ZU BEARBEITENDE AUFGABEN =
(1) Prüfen Sie, ob die Aussagen (a), (b) und (c) mit dem Text über Charles' Kindheit in Niederbayern übereinstimmen. Antworten Sie jeweils mit Ja oder Nein und zitieren Sie die entscheidenden Worte des Textes wörtlich.
(a) Charles wird in den 50er Jahren von seiner Mutter zur Großmutter nach Niederbayern gebracht.
(b) Oma Maria schiebt Charles im Kinderwagen durch das Dorf.
(c) Auch nach dem Gang durch das Dorf bleibt die Neugierde der Dorfbewohner bestehen.
(2) Beantworten Sie mithilfe des Textes über Charles' Kindheit in Niederbayern die folgenden Fragen.
(a) Wohin bringt die Mutter den kleinen Charles?
(b) Wer ergreift nach der Ankunft beherzt und resolut die Initiative?
(c) Zu welchem Zweck schiebt Tante Marianne Charles durch das Dorf?
(3) Setzen Sie den Text über Charles' Kindheit in Niederbayern nach seinem letzten Satz fort.

VORGEGEBENER TEXT =
Ein "gescheiter Neger"
TV-Star erinnert sich an die Suche nach seinen Wurzeln

In den 50er Jahren bringt die Mutter den kleinen Charles zu seiner Großmutter nach Niederbayern. Omas erster Kommentar zu diesem "Negerlein": "Mei, ist der schwarz." Von da an ergreift Oma Maria beherzt und resolut die Initiative. Für die Nachbarn und Dorfbewohner ist Charles eine Sensation. Um die Neugierde der Dorfbewohner zu stillen, schiebt Tante Marianne eines Tages den Kleinen in einem Kinderwagen durchs ganze Dorf. Von da an ist Ruhe.

ANGEZEIGTE DATEN =
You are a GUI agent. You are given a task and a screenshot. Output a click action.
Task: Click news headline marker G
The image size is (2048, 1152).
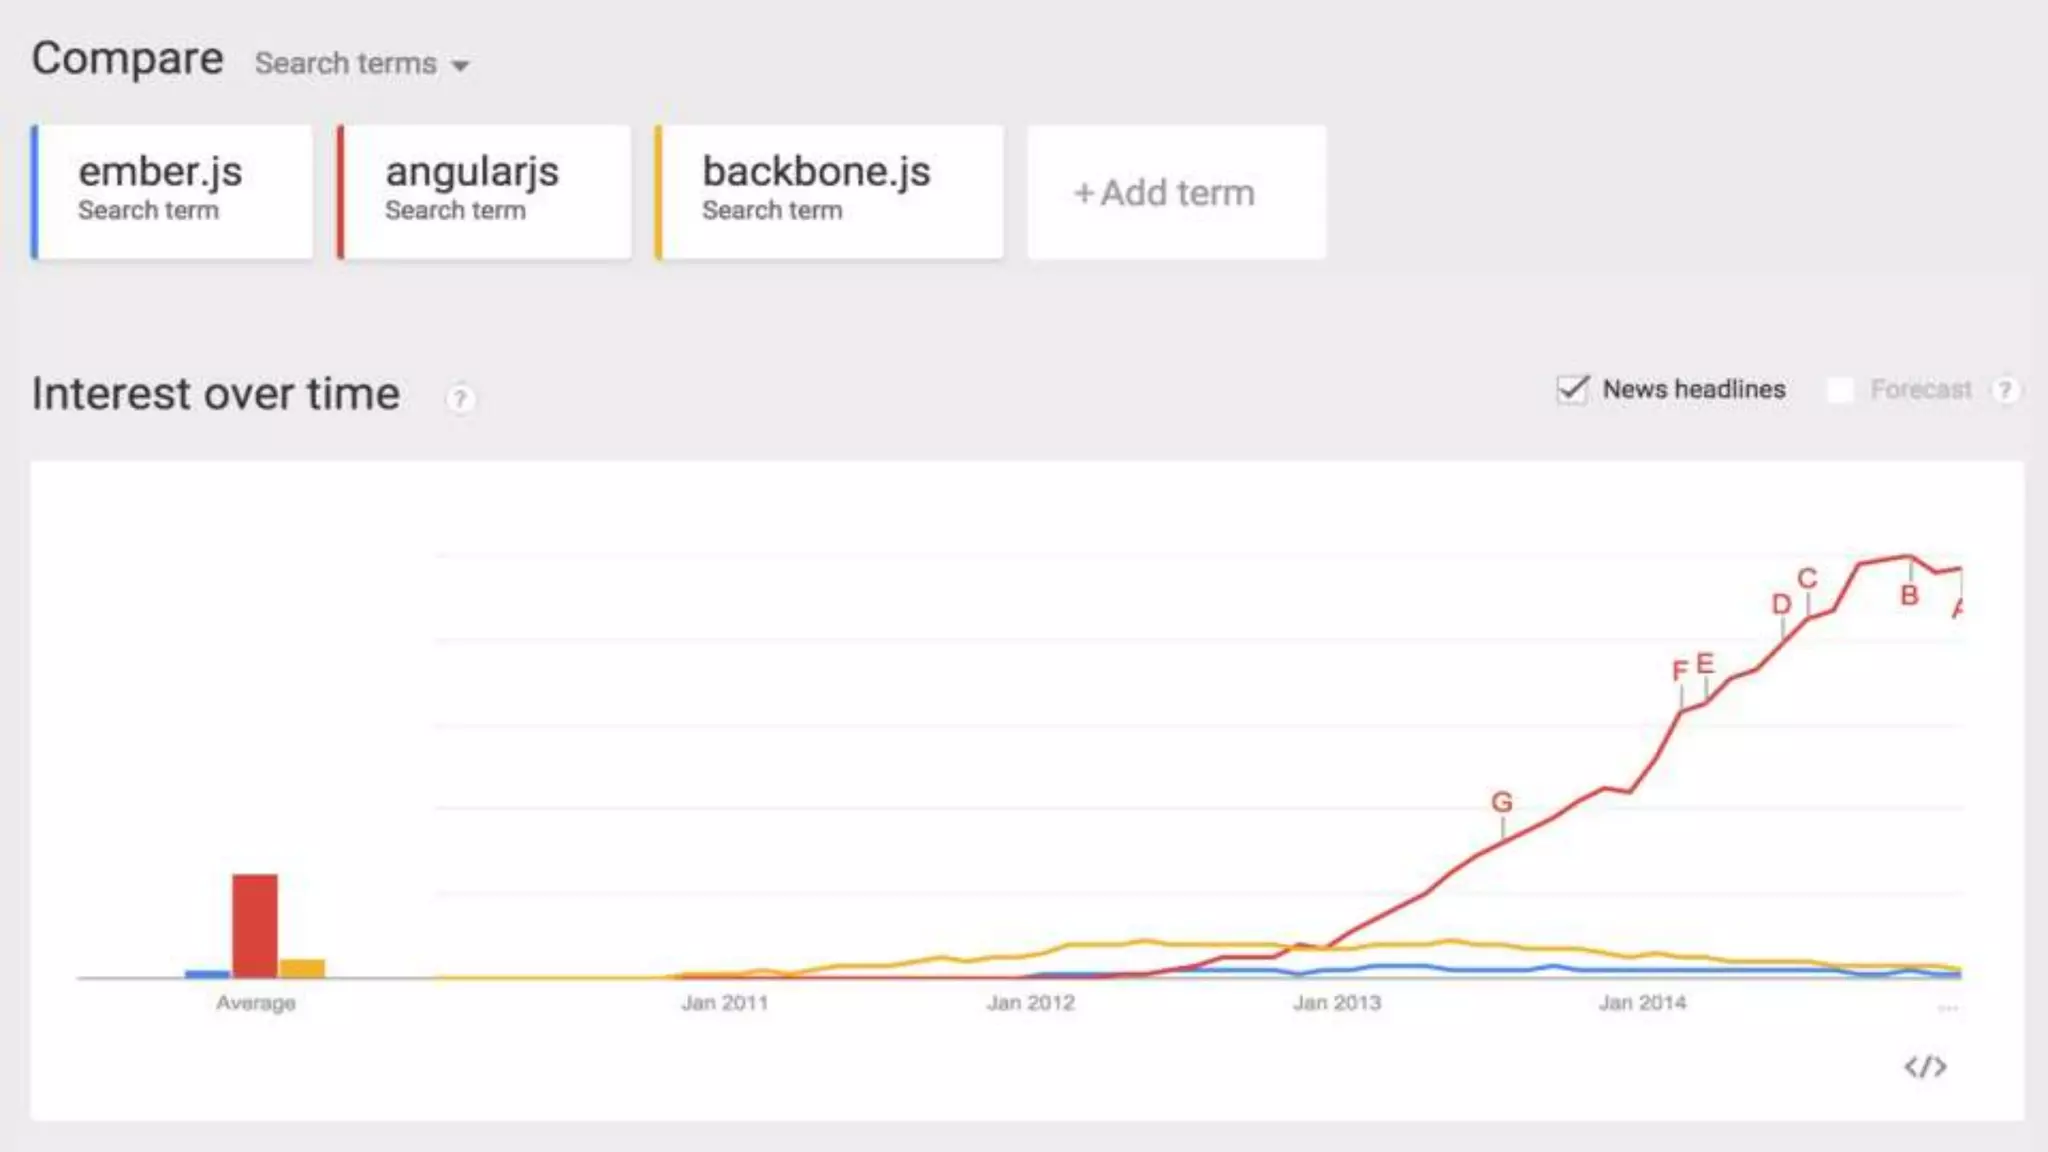[1502, 802]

LISTE DER LÖSUNGEN =
(1)
(a) Ja: „In den 50er Jahren bringt die Mutter den kleinen Charles zu seiner Großmutter nach Niederbayern.“
(b) Nein: „schiebt Tante Marianne eines Tages den Kleinen in einem Kinderwagen durchs ganze Dorf“
(c) Nein: „Von da an ist Ruhe.“

(2)
(a) Zu seiner Großmutter nach Niederbayern.
(b) Oma Maria.
(c) Um die Neugierde der Dorfbewohner zu stillen.

(3)
Charles wuchs zu einem quicklebendigen, selbständigen, phantasievollen, gescheiten Landjungen heran. Das erste Anderssein spürte er dann in der Grundschule. Ein "gescheiter Neger" paßte noch nicht in das Weltbild der damaligen Lehrer. Beim Unterricht wurde er übersehen oder man schickte ihn gar hinaus, den Hof zu fegen. Eines Tages erfuhr die Großmutter von diesen Schikanen, nahm ihren heißgeliebten Buben, baute sich auf dem Schulhof vor dem Rektor auf, beschwerte sich lautstark und belegte den verschämten Rektor noch mit einem Fluch ... Ob es geholfen hat, kann man in den überaus amüsant geschriebenen Lebenserinnerungen von Charles M. Huber, bekannt durch seine Rolle als Inspektor Henry Johnson in der TV-Serie "Der Alte", nachlesen: "Ein Niederbayer im Senegal".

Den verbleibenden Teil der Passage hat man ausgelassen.